Kurt Warner created a YouTube video this summer about Derek Carr's aggressive nature or lack thereof. It caused a stir online, with many of his detractors using it as an I told you so moment getting validation from a hall of fame quarterback.
Many people misinterpreted the video because Warner didn't show Carr missing people deep. He pointed out Carr's lack of anticipation to the second level of the field, which is the missing piece from his game. Greg Cosell touched on this as well when breaking down Carr this summer for Fantasy Points.
When a quarterback can't anticipate open windows, it is hard for them to be aggressive. A quarterback with the mindset of Carr, who likes to avoid mistakes, will not pull the trigger if he feels he is late with the throw. It leads to more check-downs, and the Las Vegas Raiders offense couldn't rely on explosive plays.
For most of Carr's career, quarterback coaches would call him a see-it thrower. This means he has to see the player open to throw the football instead of throwing him open.
A great example is this play versus the Tennessee Titans from 2019. Carr has Darren Waller open on the Crosser but waits until he is open to throw a late ball to the tight end for a significant gain.
2020 is where he started to grow in this area. As the season was winding down, the Raiders quarterback started to challenge windows more often in desperation to keep up with a horrible defense. Using PFF metrics, in the second half of the season, Carr had an average target depth of 9.2(7th in the NFL).
Flash forward to 2021, and after three weeks, it has become a natural feel for the former Fresno State Bulldog. His aggressiveness has fans excited, and it has helped him lead the league in yards with a YPA of 8.8. According to PFF, his average depth target is at a career-high of 9.6, and 16.7% of his passing attempts are 20 plus yards in the air.
Here are examples of Carr's growth with anticipation and it’s helping him become an MVP candidate.
3rd and 13 Sail concept vs. Miami Dolphins.
The first play is from last Sunday's match with the Miami Dolphins. The Raiders come out in a 3x1 alignment with trips to Carr's left. The play is a variation of the Sail Concept. A corner or out route from the inside(primary) mixed with a go route on the outside. Dolphins are in cover 0 pre-snap, displaying they are sending a blitz.

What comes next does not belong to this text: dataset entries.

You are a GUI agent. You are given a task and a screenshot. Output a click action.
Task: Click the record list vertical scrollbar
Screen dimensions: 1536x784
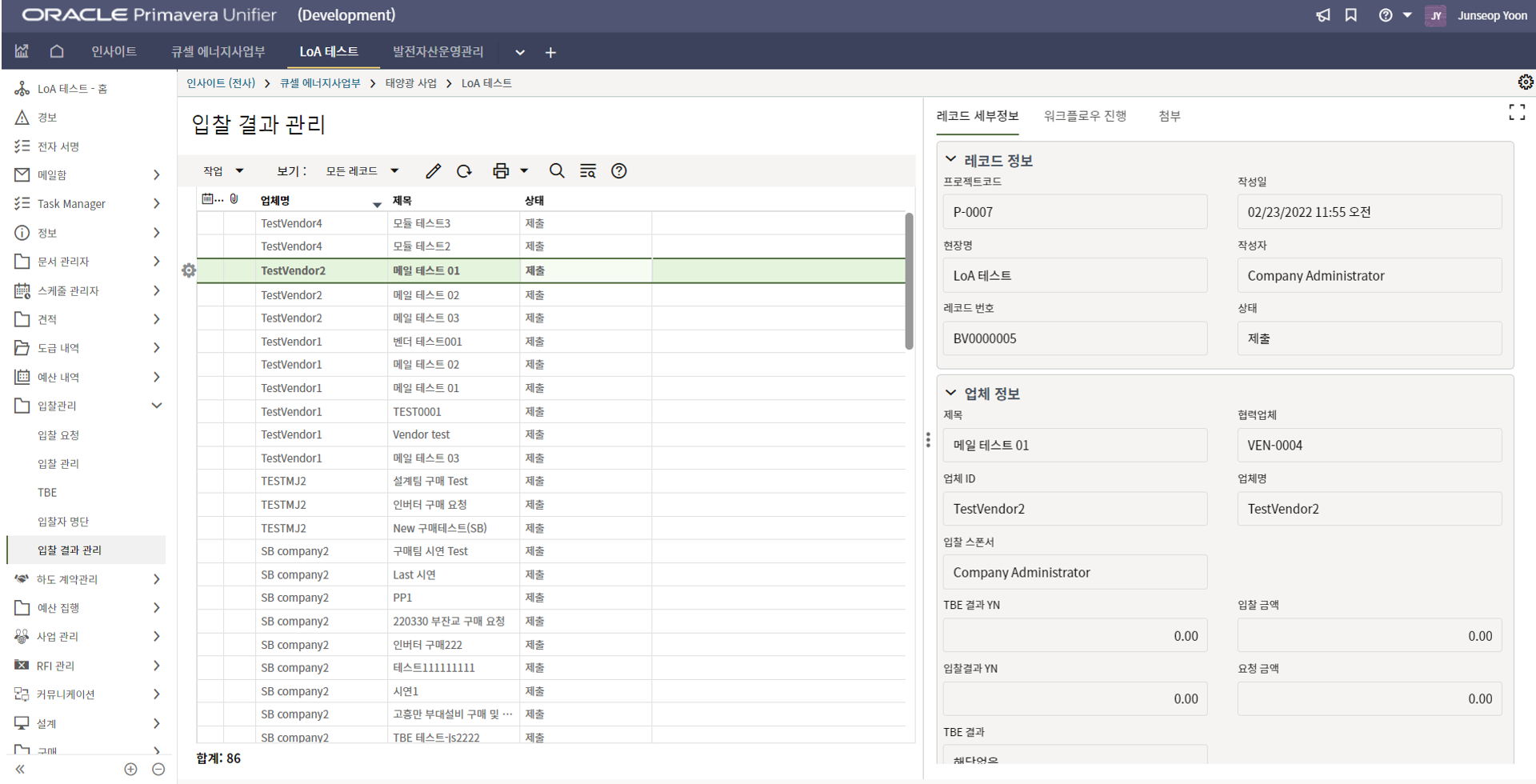(909, 280)
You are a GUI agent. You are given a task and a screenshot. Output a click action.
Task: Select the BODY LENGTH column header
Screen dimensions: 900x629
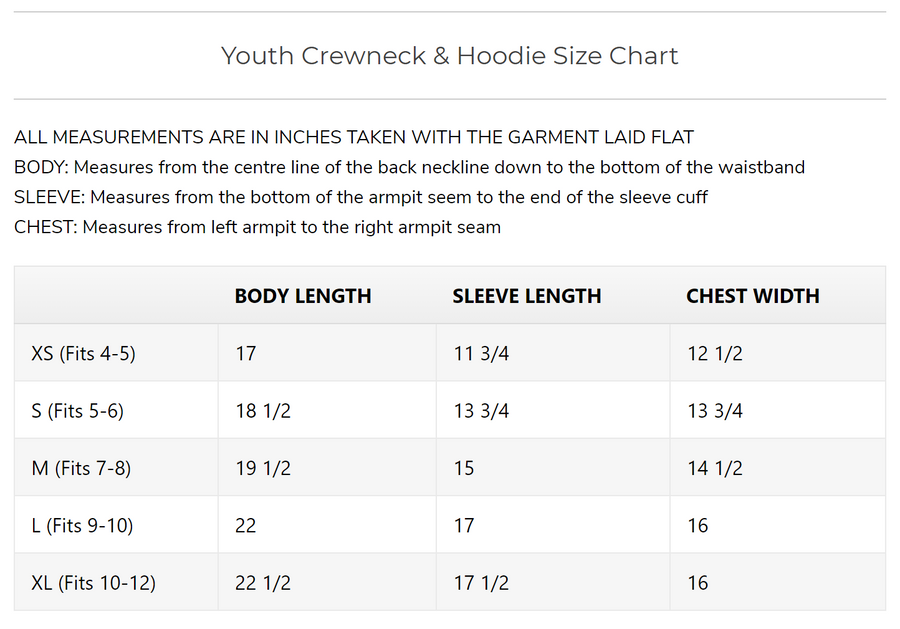pos(303,296)
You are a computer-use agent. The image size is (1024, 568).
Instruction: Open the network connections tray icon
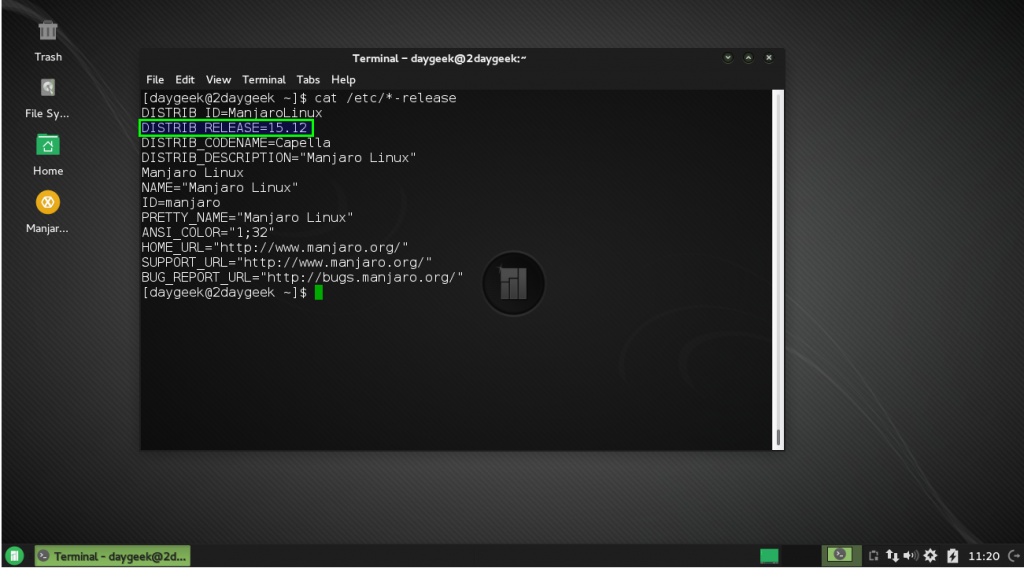[892, 555]
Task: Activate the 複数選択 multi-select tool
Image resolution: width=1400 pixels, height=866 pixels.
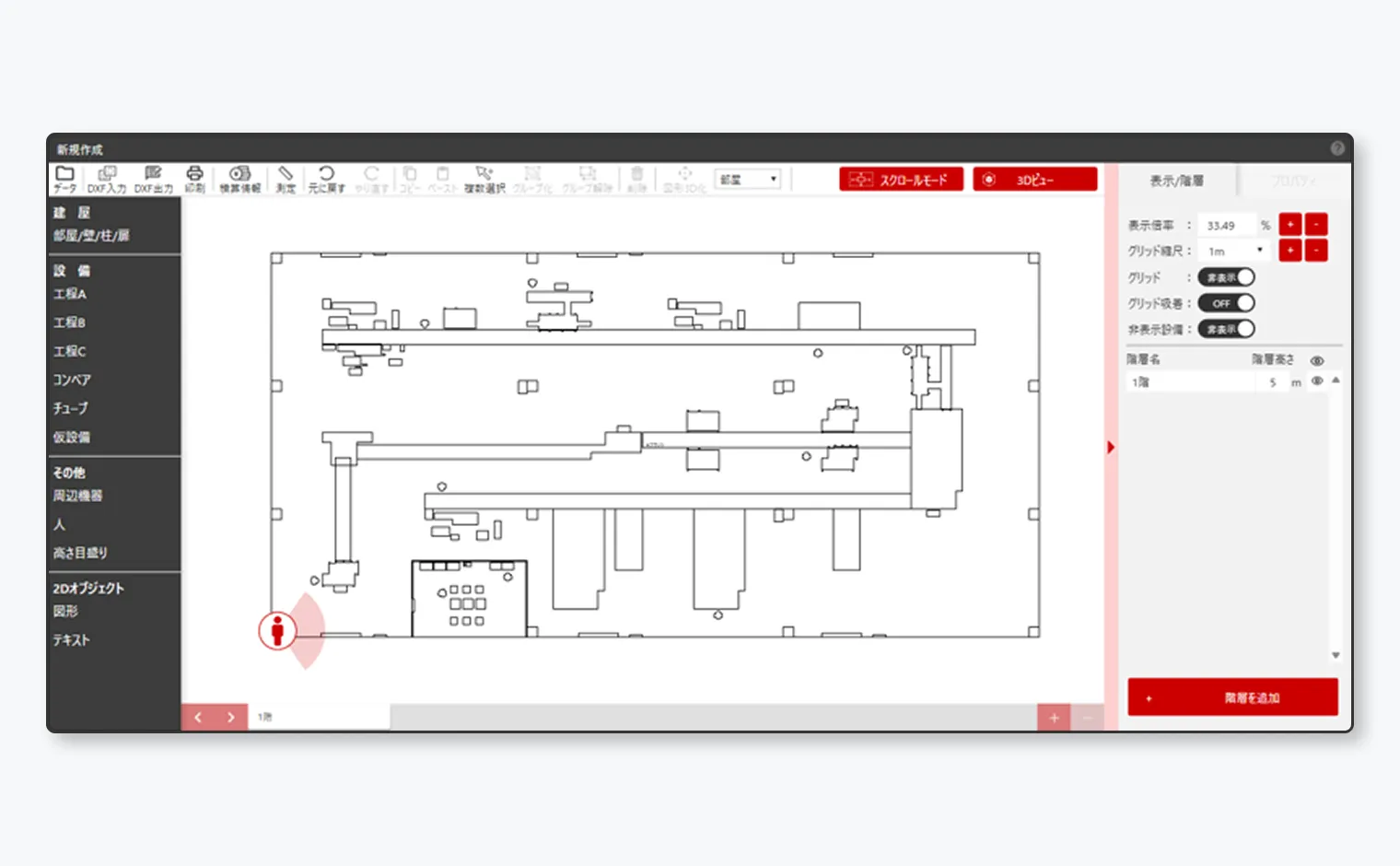Action: [484, 179]
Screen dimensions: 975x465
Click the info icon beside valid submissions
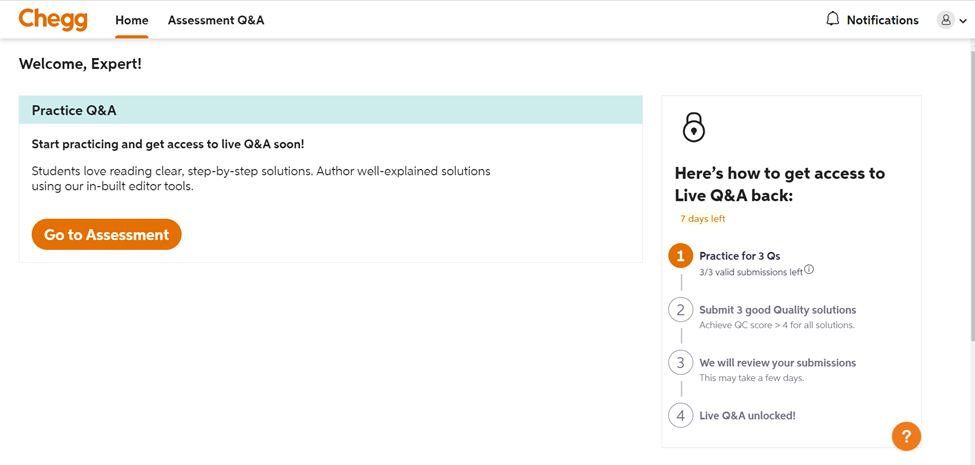(809, 270)
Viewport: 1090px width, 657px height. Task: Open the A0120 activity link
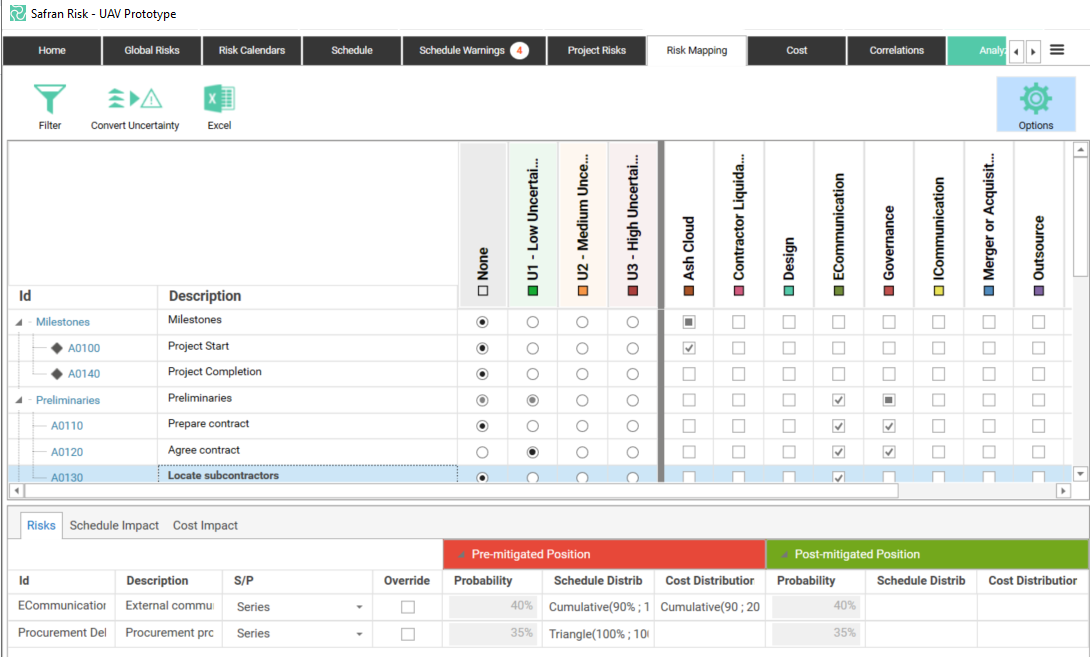tap(67, 452)
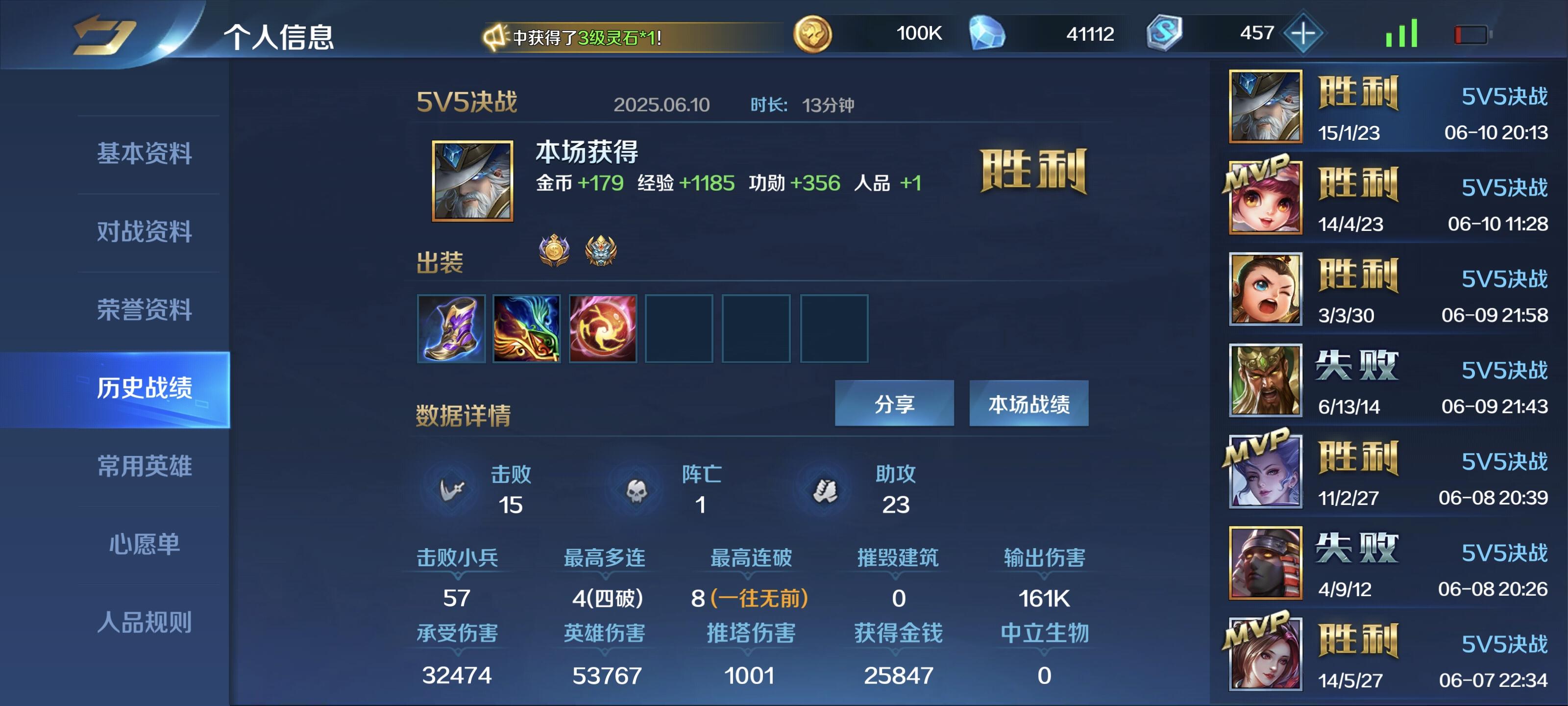Image resolution: width=1568 pixels, height=706 pixels.
Task: Tap the hero portrait in match summary
Action: click(472, 181)
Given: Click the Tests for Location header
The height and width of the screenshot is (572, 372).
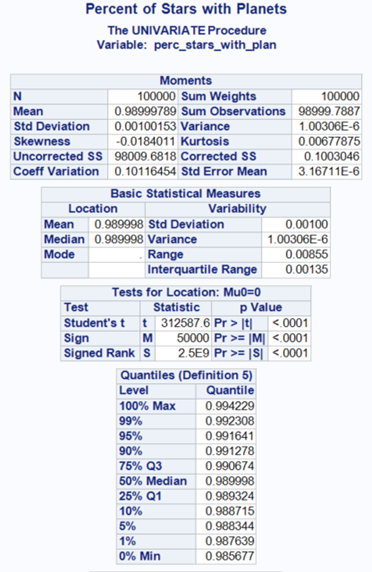Looking at the screenshot, I should [186, 292].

After the snap, the Dolphins switch to cover 3 to confuse Carr. The quarterback reads it correctly and sees an open window between Byron Jones and the outside corner. Jones does a great job of staying with Waller knowing he has the outer corner with help to anything outside.
However, he didn't account for Carr anticipating the window and throwing this ball before Waller clears Jones. He throws a perfect ball high where only Waller can get it for a 23 yard gain on a touchdown drive.
1st and 10 Yankee Concept vs. the Pittsburgh Steelers.
Yankee concept is an everyday west coast offense play with a play-action fake. It can be deadly when defenses are playing single high. Bryan Edwards will be running the dig route while Zay Jones runs the post. The Steelers are sending six with man to man on the backend. Carr will be keying the free safety, and his actions determine where he goes with the football.
Post snap, the free safety back peddles towards the post and even flips his hips. The coverage tells Carr to hit Edwards, who hasn't come out of his break yet. Under pressure, Carr anticipates the throw with a dime on the money to Edwards, helping him beat the tight coverage.
These are just two examples of why Carr's growth with anticipation has his game at a level we haven't seen. Drew Brees said the difference between elite quarterbacks and normal ones is anticipation. If this continues, it is not that far-fetched for Carr to get there.